**Fragment:**
____________
Per dag is er 2 x 20 minuten pauze inclusief het verlaten/betreden van de speciale ruimte en naar het toilet gaan. Tussen de middag is er 35 minuten pauze.
De medewerker moet zich minimaal 1 uur goed kunnen concentreren. Daarna mag er maximaal 5 minuten worden gesproken met een collega.
Ongeveer 1 maal in de 3-4 weken is er sprake van een piek. Een opdrachtgever geeft dan een bestelling door die op zeer korte termijn geleverd moet worden. Omdat er regelmatig pieken zijn, is er ook sprake van een verhoogd handelingstempo en het halen van deadlines.
De Raad ziet in hetgeen appellant in hoger beroep heeft aangevoerd geen aanleiding te twijfelen aan vorenstaande werkbeschrijving van de functie cleanroom-medewerker I en de in die functie voorkomende werkbelasting.
Voorts stelt de Raad vast dat de rechtbank bij de aangevallen uitspraak heeft vastgesteld dat tussen partijen niet meer in geschil was dat betrokkene op basis van de door Kemperman en Brouwer uitgebrachte rapporten van respectievelijk 5 december 2003 en 26 april 2004 op 12 maart 2003 niet in staat was de werkzaamheden verbonden aan de functie van cleanroom-medewerker I te verrichten. Uit het aanvullend beroepschrift van 28 februari 2005 blijkt evenwel dat appellant zich in deze vaststelling toch niet kan vinden. Onder verwijzing naar de door Kemperman opgestelde Functionele Mogelijkheden Lijst (FML) heeft appellant een nadere toelichting gegeven op de betekenis van de aspecten concentratievermogen en productiepieken en zijn standpunt gehandhaafd dat betrokkene op 12 maart 2003 de werkzaamheden van een cleanroom-medewerker I kon verrichten.
De Raad volgt dit standpunt niet. Blijkens de FML is betrokkene op onderdeel 1, Persoonlijk functioneren, beperkt ten aanzien van, onder meer, werk zonder veelvuldige deadlines of productiepieken en werk waarin geen hoog handelingstempo is vereist. Ten aanzien van concentreren is voor betrokkene geen beperking aangegeven. Conform de normaalwaarde moet betrokkene zich tenminste een halfuur kunnen concentreren op één informatiebron.
____________
**Opdracht A:**
Hoeveel minuten pauze is er tussen de middag volgens het fragment?
**Opdracht B:**
Zet het deel van de gegevens dat begint bij de regel met "You are a computer-use" en doorloopt tot het einde van de gegevens om naar een Markdown-tabel met de kolommen Nr. en Regel. Laat lege regels en de afbeeldingen weg.
____________
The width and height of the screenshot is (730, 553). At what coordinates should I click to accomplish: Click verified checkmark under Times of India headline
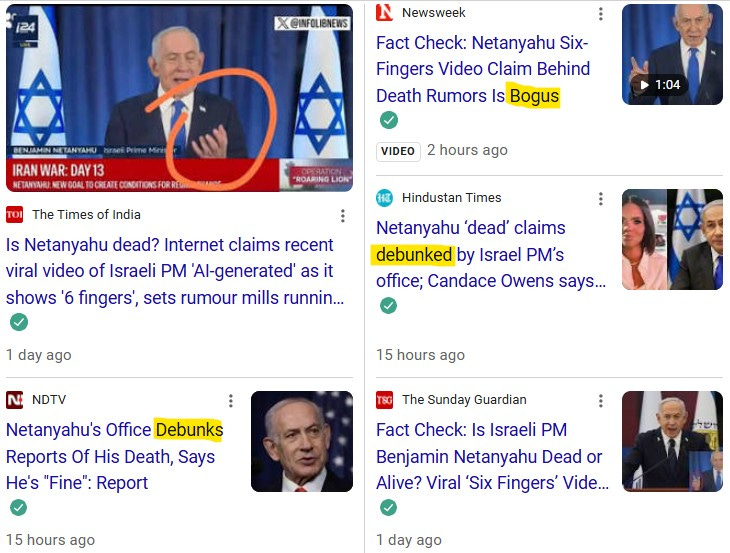click(19, 322)
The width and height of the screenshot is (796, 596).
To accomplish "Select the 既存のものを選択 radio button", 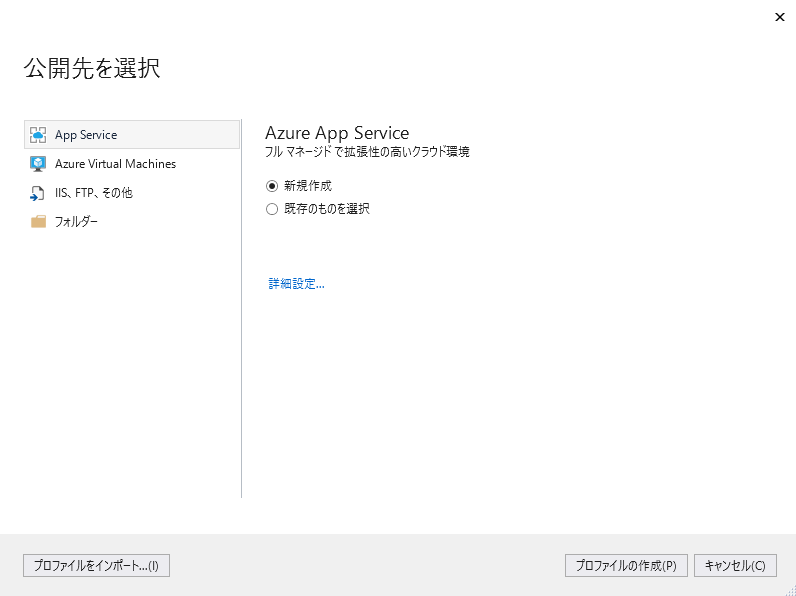I will pos(272,209).
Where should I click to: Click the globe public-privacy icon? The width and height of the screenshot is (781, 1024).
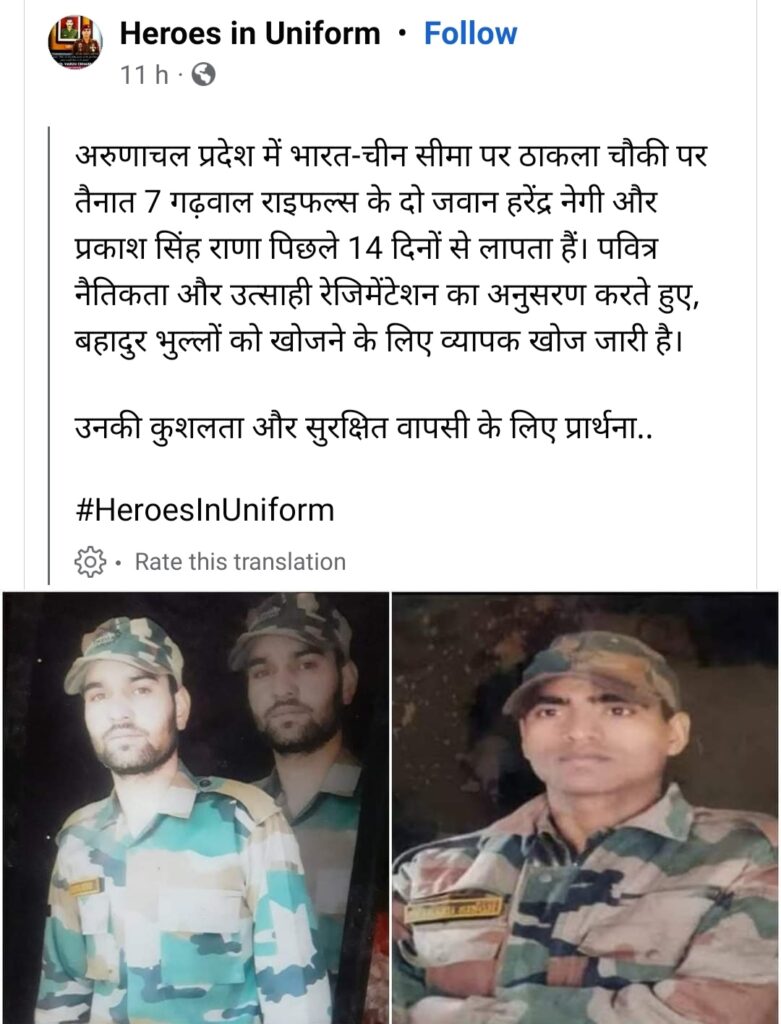pos(203,74)
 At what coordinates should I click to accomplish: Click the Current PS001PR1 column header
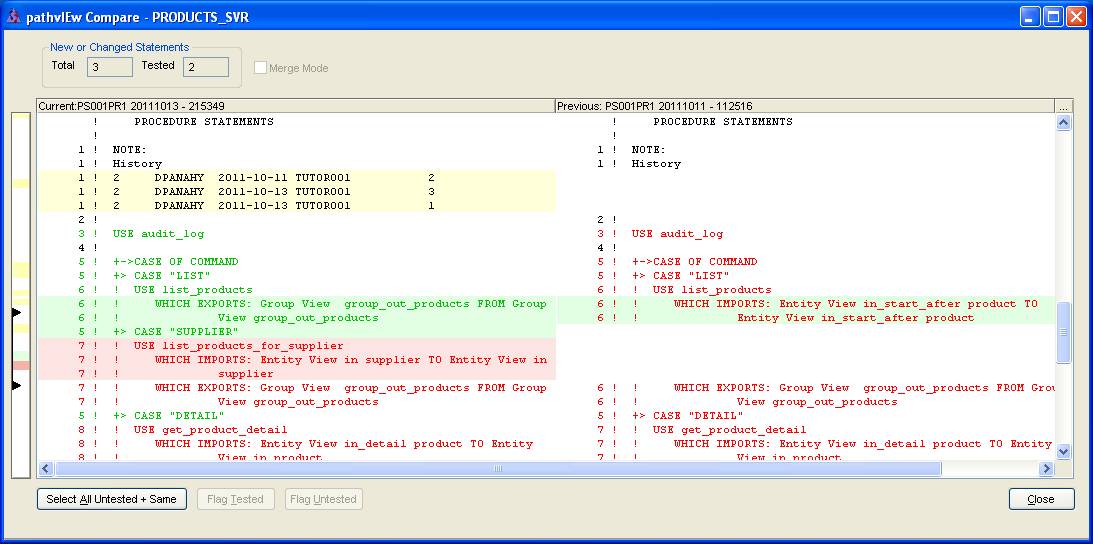295,106
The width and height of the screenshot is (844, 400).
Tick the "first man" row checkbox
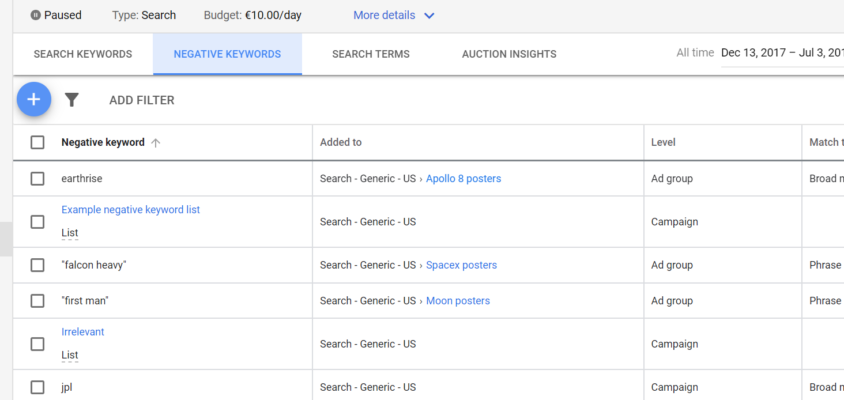[37, 301]
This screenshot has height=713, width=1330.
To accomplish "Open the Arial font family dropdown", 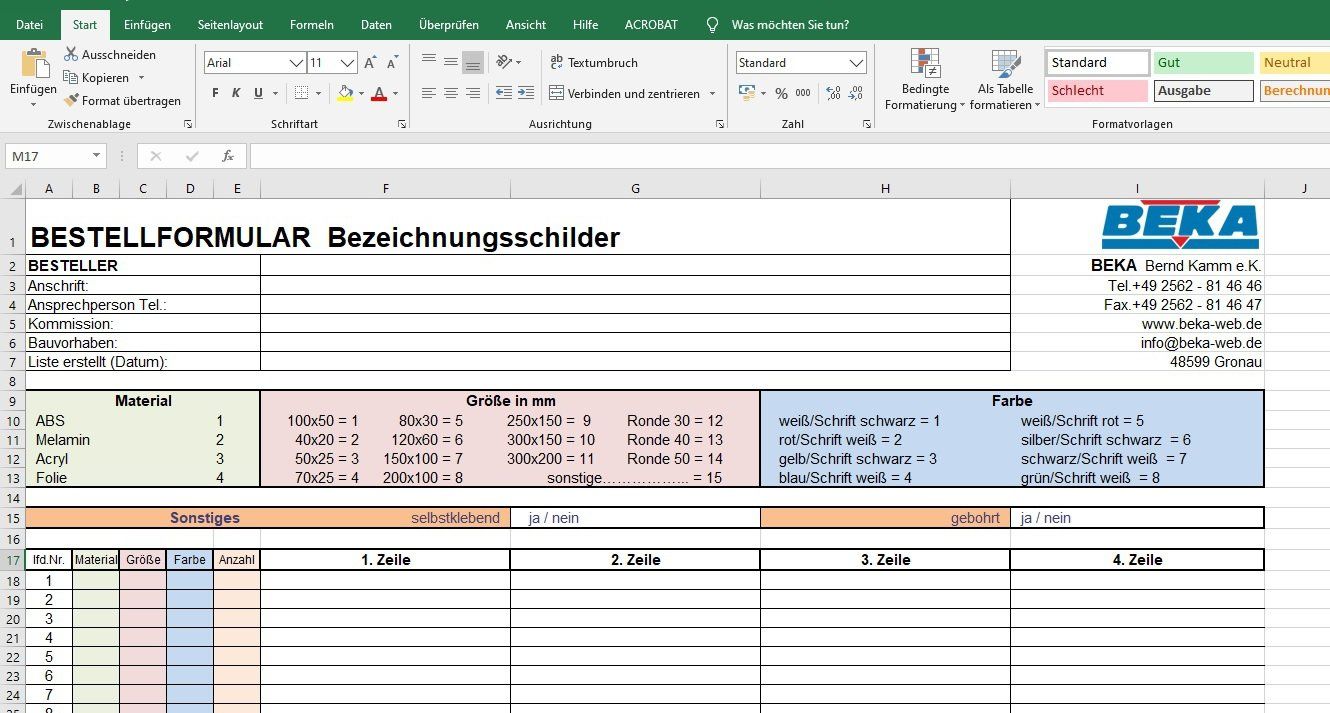I will [x=296, y=62].
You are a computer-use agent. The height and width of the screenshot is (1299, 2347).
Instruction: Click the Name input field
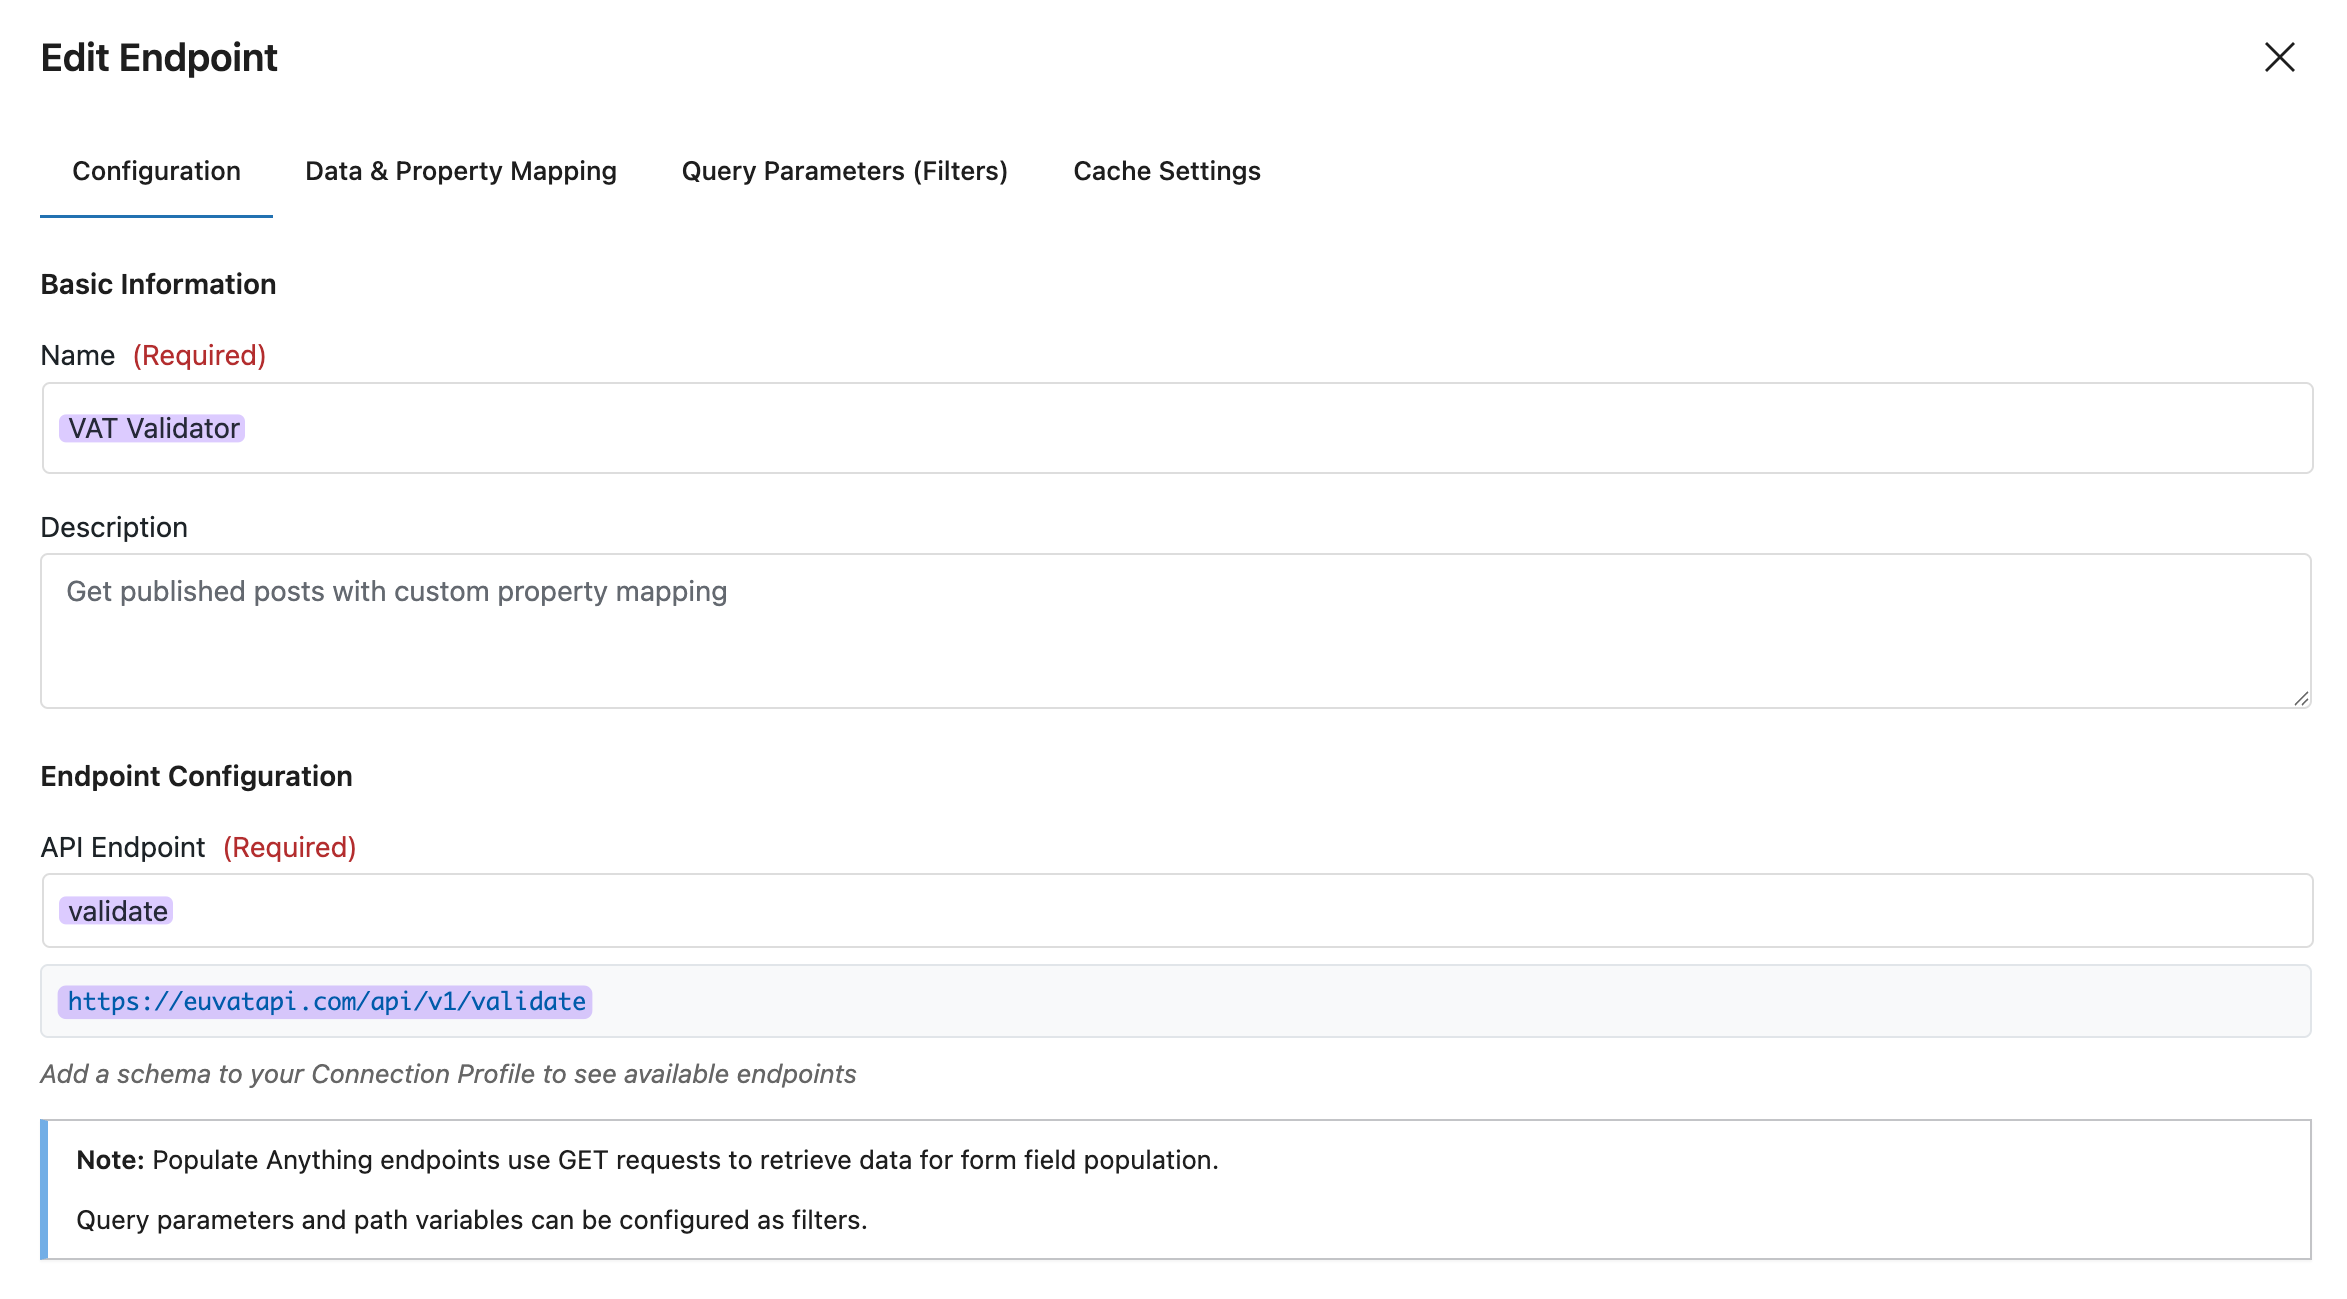click(x=1177, y=428)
____________
**Volledige uitwerking A:**
35 minuten.

**Volledige uitwerking B:**
| Nr. | Regel |
|---|---|
| 1 | You are a computer-use agent. The height and width of the screenshot is (1299, 2347). |
| 2 | Instruction: Click the Name input field |
| 3 | click(x=1177, y=428) |